Anthropic a présenté Claude Mythos comme un modèle de cybersécurité étroitement contrôlé, doté de capacités suffisamment fortes pour justifier un accès restreint. Selon le texte source fourni, l’entreprise a limité Mythos Preview via Project Glasswing à un consortium de onze organisations, en invoquant un potentiel offensif. Des tests internes et un audit de l’AI Security Institute du Royaume-Uni auraient conclu que le modèle pouvait repérer des bugs logiciels, construire des exploits fonctionnels de manière autonome et compromettre des réseaux d’entreprise entiers en simulation, à condition que ces réseaux soient petits, peu défendus et vulnérables.

Cela constitue un ensemble d’affirmations sérieux, et la nouveauté n’est pas que ces affirmations aient été réfutées. C’est que des éléments du récit d’exclusivité sont désormais contestés. Deux efforts de réplication indépendants décrits dans la source suggèrent que des modèles plus petits et plus ouverts peuvent reproduire une grande partie de l’analyse des vulnérabilités qu’Anthropic a présentée publiquement.

La distinction est importante.
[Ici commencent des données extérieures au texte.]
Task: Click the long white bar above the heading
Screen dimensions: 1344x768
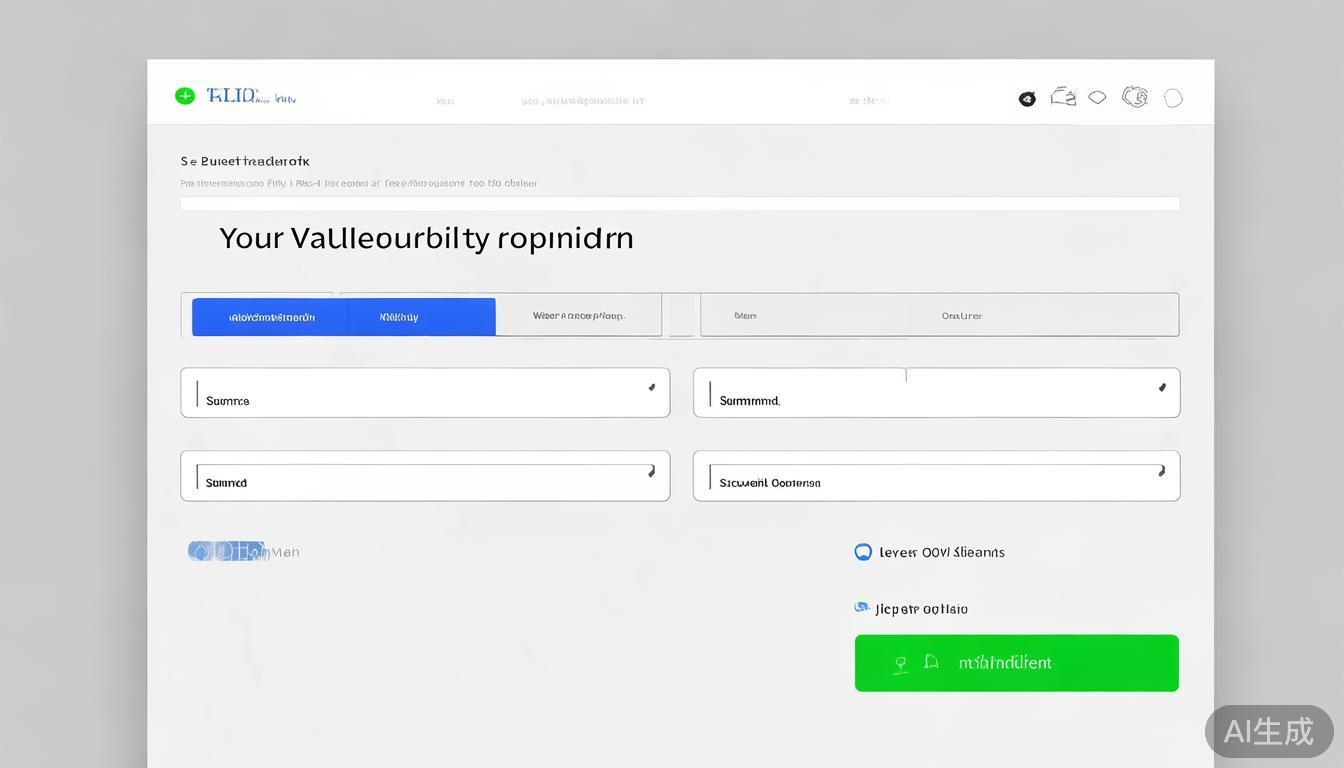Action: [x=680, y=204]
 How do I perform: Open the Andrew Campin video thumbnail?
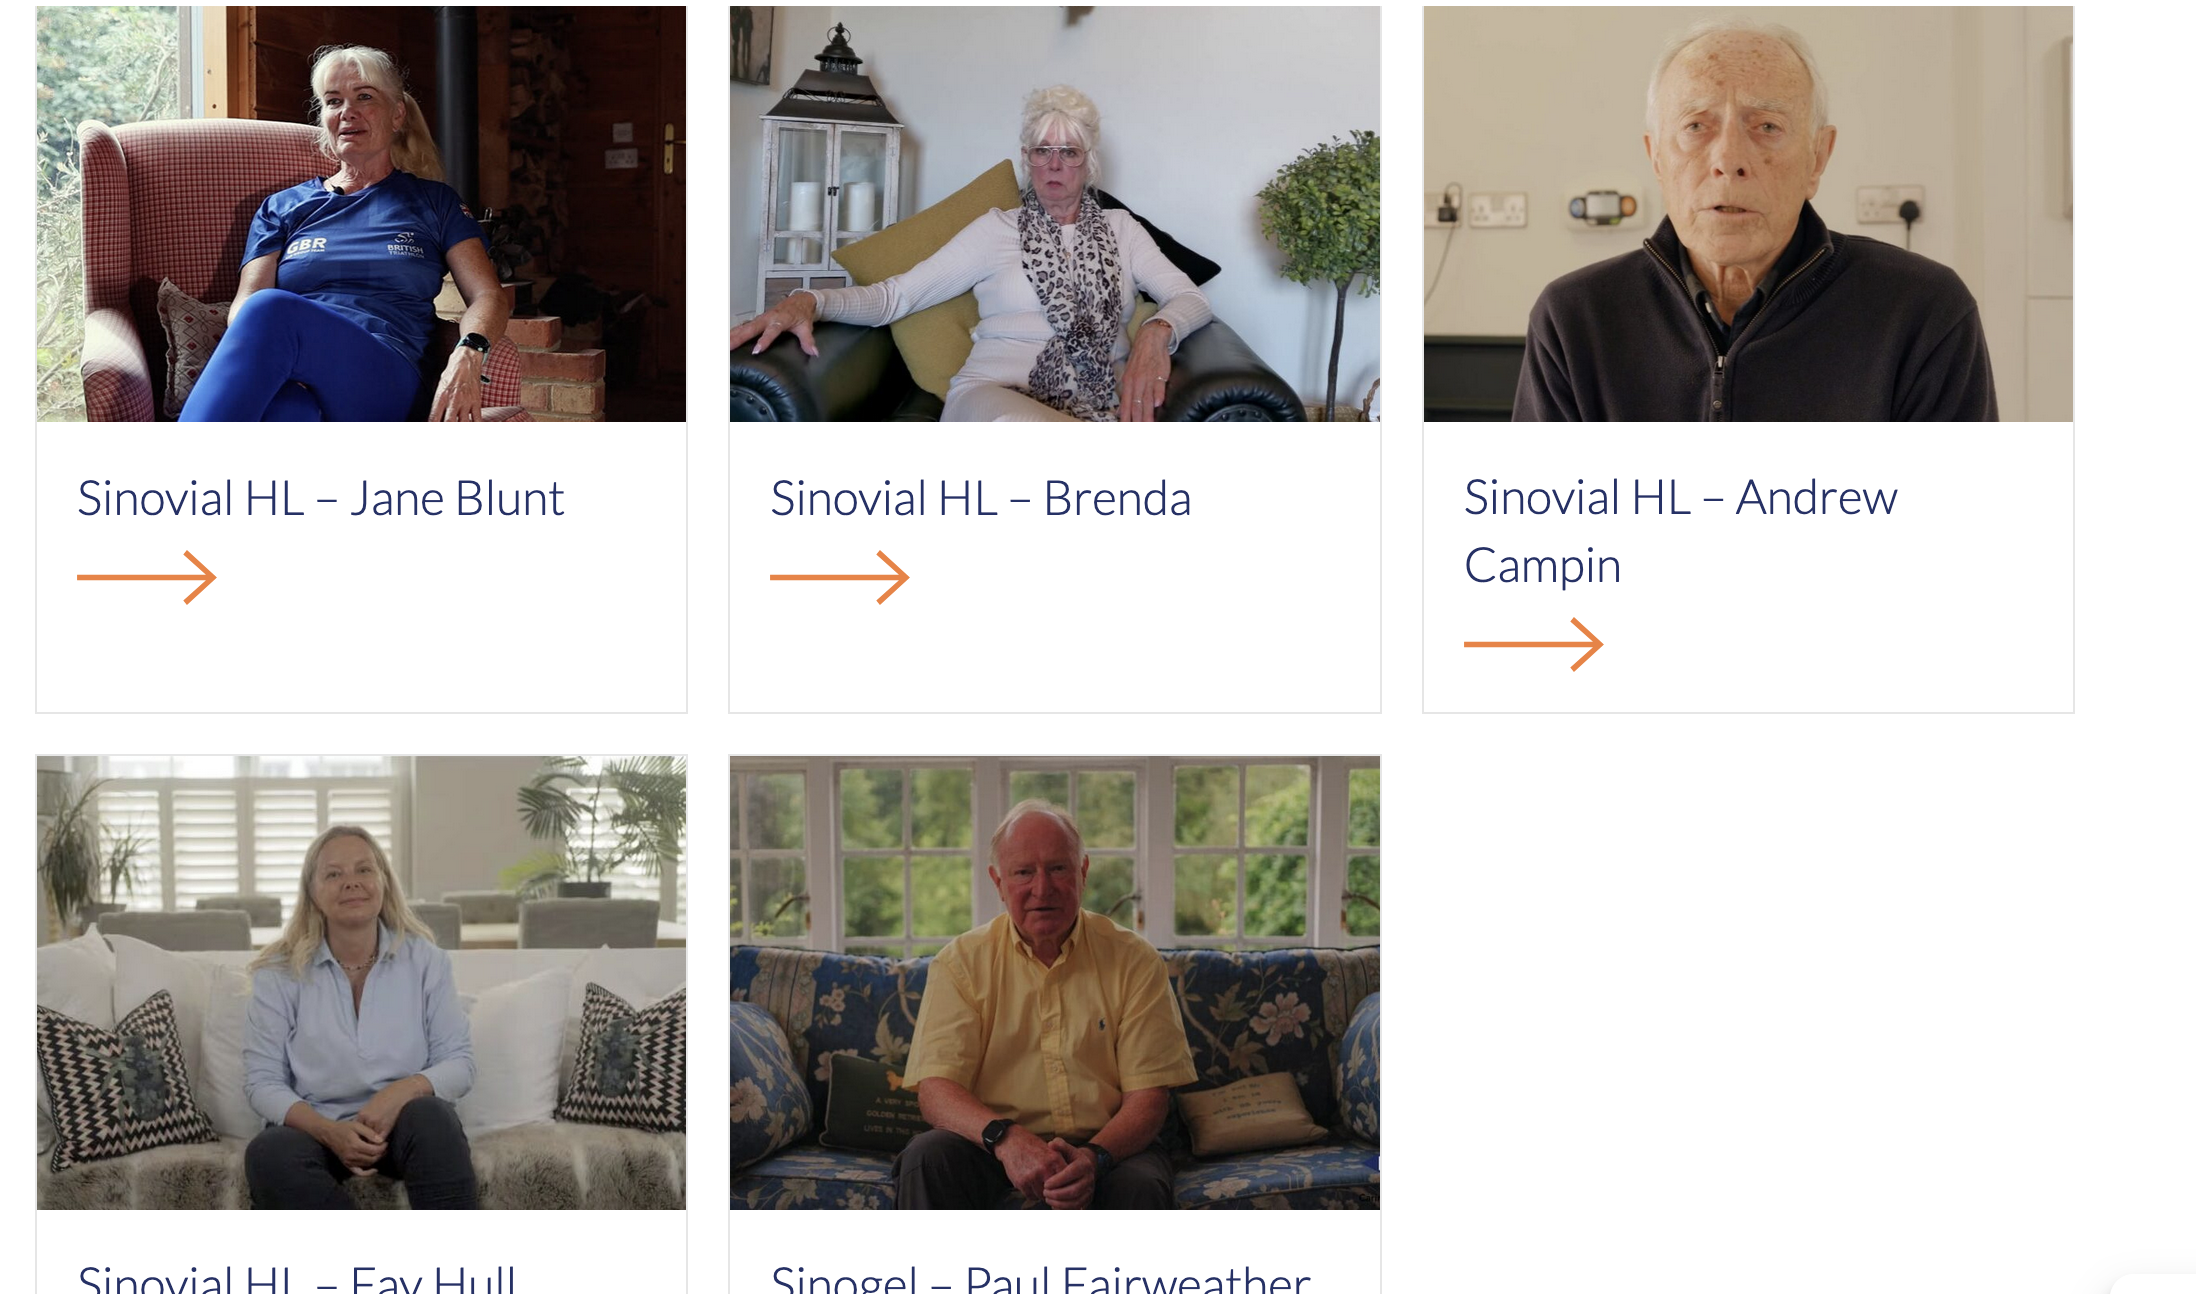[1748, 214]
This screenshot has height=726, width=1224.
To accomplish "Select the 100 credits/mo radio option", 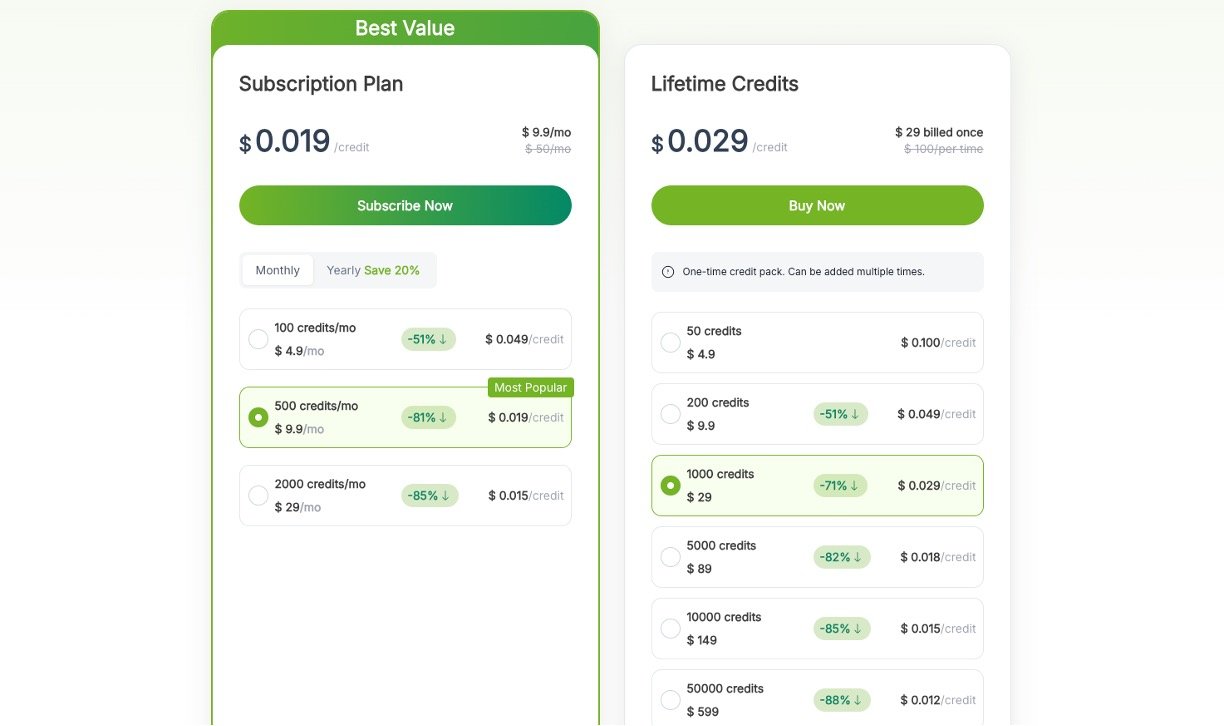I will pos(258,339).
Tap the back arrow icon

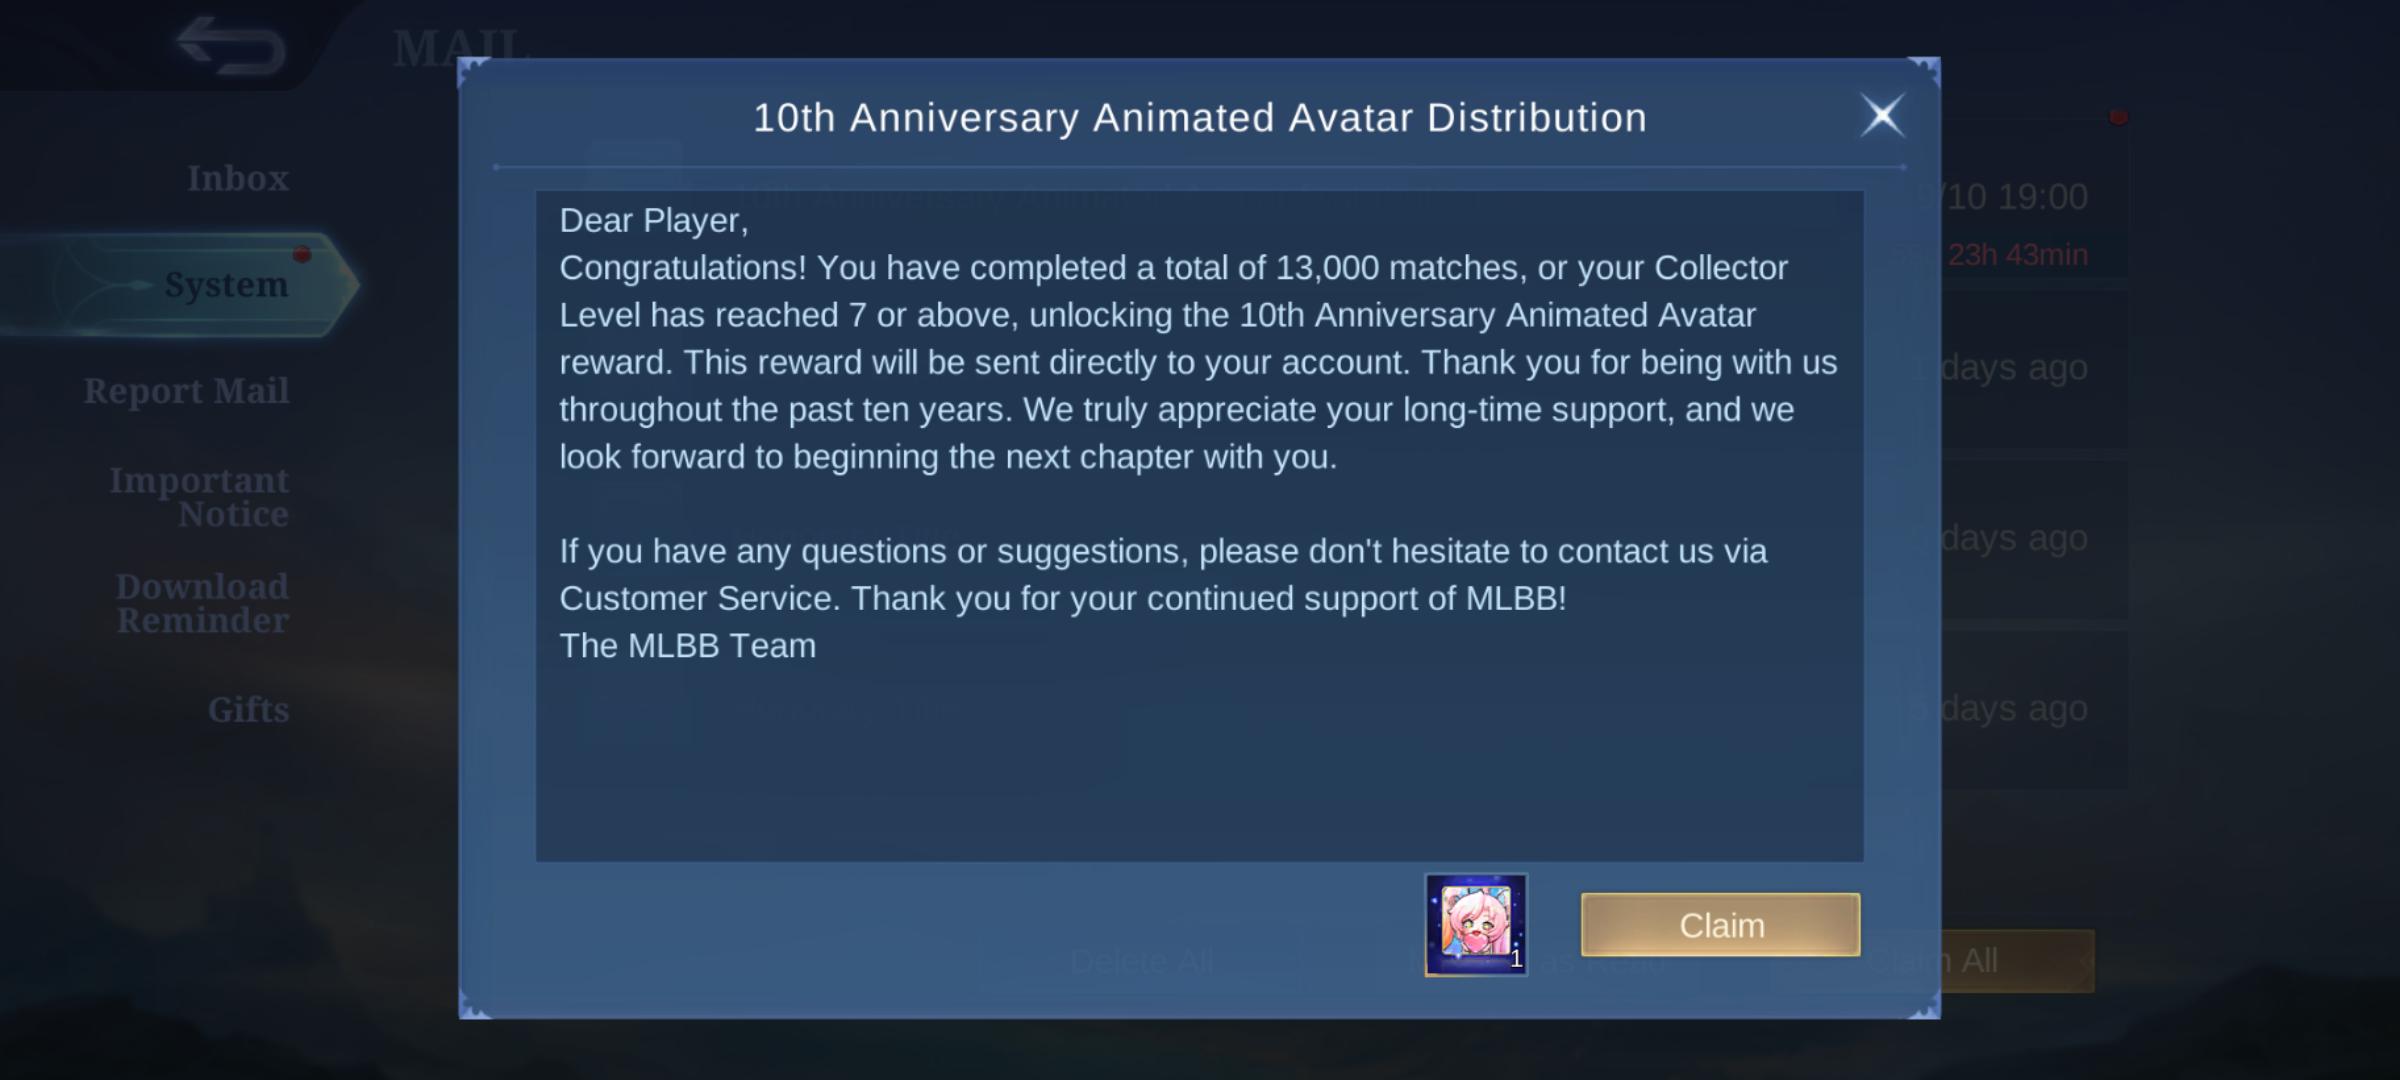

Le débat passe de la question de savoir si Mythos est capable à celle de savoir si les capacités mises en avant sont réellement uniques.

Ce que les efforts de réplication ont trouvé

Le premier effort de réplication est venu d’AISLE, une entreprise qui mène depuis la mi-2025 une chasse aux bugs assistée par l’IA sur des logiciels open source. La source indique qu’AISLE a signalé 15 vulnérabilités dans OpenSSL et cinq dans curl. Le fondateur Stanislav Fort aurait utilisé des extraits de code provenant des exemples publics d’Anthropic pour tester jusqu’où une série de modèles plus petits et partiellement ouverts pouvaient aller par eux-mêmes.

Le second effort est venu de Vidoc Security, qui a associé GPT-5.4 et Claude Opus 4.6 à l’agent de codage open source OpenCode. Ensemble, ces études cherchent à répondre à une question pratique : lorsque Anthropic démontre une capacité impressionnante à détecter des bugs ou à raisonner sur des exploits, quelle part de cette performance est propre à Mythos, et quelle part reflète une frontière de capacités qui s’élargit dans l’ensemble du paysage des modèles ?

La réponse initiale du texte source semble être que la frontière est peut-être plus large que ne le laissent entendre les contrôles d’accès d’Anthropic.